Look through the data below and extract, unchanged, the lines from the one that contains "Osvaldo Fresedo (59, 2460)" to the one that contains "Lunes (Lunes trece) (109, 1858)", both included.

+===+

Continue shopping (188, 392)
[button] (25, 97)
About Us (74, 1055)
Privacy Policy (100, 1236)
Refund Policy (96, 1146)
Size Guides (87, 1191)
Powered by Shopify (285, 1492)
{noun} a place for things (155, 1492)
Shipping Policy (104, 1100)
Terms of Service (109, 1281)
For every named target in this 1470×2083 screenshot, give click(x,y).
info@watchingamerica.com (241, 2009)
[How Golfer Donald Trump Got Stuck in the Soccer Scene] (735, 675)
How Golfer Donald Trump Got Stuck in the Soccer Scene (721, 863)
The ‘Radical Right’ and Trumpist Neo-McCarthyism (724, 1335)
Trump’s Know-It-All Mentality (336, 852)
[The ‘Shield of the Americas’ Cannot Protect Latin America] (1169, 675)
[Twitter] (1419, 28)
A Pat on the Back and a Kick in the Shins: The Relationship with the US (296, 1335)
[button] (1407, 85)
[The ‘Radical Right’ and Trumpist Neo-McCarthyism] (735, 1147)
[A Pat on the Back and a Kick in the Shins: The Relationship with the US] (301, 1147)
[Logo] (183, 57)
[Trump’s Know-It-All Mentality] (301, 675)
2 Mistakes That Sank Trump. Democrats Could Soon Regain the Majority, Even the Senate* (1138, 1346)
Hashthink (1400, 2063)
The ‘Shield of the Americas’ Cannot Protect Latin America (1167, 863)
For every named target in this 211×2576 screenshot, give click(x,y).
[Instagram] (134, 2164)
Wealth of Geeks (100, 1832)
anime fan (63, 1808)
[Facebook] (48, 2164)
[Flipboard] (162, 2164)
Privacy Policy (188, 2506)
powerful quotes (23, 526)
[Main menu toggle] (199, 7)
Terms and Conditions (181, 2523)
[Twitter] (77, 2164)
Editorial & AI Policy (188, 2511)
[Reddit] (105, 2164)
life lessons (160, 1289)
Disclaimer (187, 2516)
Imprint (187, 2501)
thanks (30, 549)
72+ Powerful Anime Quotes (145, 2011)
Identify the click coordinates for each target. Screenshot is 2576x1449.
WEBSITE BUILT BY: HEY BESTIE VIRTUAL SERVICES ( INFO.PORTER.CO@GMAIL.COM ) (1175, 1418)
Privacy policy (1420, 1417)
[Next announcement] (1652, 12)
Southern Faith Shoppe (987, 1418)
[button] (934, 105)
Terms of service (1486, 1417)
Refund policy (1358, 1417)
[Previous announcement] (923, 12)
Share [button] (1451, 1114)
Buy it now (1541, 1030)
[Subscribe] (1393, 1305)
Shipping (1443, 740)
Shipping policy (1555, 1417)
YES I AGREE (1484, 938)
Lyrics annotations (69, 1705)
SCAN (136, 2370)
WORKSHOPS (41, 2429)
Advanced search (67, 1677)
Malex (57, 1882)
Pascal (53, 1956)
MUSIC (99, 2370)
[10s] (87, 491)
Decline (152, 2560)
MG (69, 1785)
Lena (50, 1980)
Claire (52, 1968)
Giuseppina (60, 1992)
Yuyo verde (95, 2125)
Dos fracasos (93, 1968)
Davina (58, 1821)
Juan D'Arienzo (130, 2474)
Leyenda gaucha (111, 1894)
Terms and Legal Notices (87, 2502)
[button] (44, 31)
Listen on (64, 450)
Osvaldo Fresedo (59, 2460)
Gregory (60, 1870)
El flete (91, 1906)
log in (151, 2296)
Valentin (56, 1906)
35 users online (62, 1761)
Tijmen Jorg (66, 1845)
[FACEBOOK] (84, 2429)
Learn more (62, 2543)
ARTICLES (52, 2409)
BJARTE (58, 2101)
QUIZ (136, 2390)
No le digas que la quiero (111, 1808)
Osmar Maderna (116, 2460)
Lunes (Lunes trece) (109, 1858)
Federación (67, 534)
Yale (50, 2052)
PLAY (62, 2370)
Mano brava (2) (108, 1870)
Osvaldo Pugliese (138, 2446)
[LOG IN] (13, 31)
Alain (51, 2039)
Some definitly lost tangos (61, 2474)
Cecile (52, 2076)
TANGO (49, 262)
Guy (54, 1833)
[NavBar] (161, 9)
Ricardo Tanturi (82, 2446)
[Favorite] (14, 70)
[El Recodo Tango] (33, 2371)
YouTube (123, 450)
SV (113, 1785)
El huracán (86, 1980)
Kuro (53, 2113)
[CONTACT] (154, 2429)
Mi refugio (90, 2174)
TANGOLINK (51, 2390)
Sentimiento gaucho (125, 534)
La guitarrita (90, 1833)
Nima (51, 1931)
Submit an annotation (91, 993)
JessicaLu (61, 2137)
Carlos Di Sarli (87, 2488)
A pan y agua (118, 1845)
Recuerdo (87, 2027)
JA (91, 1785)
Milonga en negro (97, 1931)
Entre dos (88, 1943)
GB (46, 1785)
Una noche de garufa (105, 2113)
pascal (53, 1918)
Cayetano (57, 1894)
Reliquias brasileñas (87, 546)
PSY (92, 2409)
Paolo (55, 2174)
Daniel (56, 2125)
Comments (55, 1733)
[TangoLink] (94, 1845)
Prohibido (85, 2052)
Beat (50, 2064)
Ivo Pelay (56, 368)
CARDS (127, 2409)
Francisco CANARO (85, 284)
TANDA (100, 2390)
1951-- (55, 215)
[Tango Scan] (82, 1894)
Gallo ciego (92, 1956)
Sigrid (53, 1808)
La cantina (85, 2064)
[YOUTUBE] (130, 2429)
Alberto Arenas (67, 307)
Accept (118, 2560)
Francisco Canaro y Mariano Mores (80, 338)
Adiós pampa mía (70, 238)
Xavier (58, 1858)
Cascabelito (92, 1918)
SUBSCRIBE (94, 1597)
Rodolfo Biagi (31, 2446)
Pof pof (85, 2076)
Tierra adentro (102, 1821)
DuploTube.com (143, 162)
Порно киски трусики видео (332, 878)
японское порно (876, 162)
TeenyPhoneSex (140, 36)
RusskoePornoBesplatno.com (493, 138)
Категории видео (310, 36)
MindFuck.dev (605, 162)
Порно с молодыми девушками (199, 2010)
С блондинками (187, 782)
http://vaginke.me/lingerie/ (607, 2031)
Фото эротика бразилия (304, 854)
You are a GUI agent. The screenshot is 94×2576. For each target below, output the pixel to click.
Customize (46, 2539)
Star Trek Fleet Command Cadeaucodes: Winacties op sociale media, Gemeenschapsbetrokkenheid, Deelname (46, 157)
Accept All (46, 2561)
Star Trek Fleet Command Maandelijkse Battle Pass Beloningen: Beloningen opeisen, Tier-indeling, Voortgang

+===+

> **FINISHED TASK**:
Osvaldo Fresedo (59, 2460)
Gregory (60, 1870)
El flete (91, 1906)
log in (151, 2296)
Valentin (56, 1906)
35 users online (62, 1761)
Tijmen Jorg (66, 1845)
[FACEBOOK] (84, 2429)
Learn more (62, 2543)
ARTICLES (52, 2409)
BJARTE (58, 2101)
QUIZ (136, 2390)
No le digas que la quiero (111, 1808)
Osmar Maderna (116, 2460)
Lunes (Lunes trece) (109, 1858)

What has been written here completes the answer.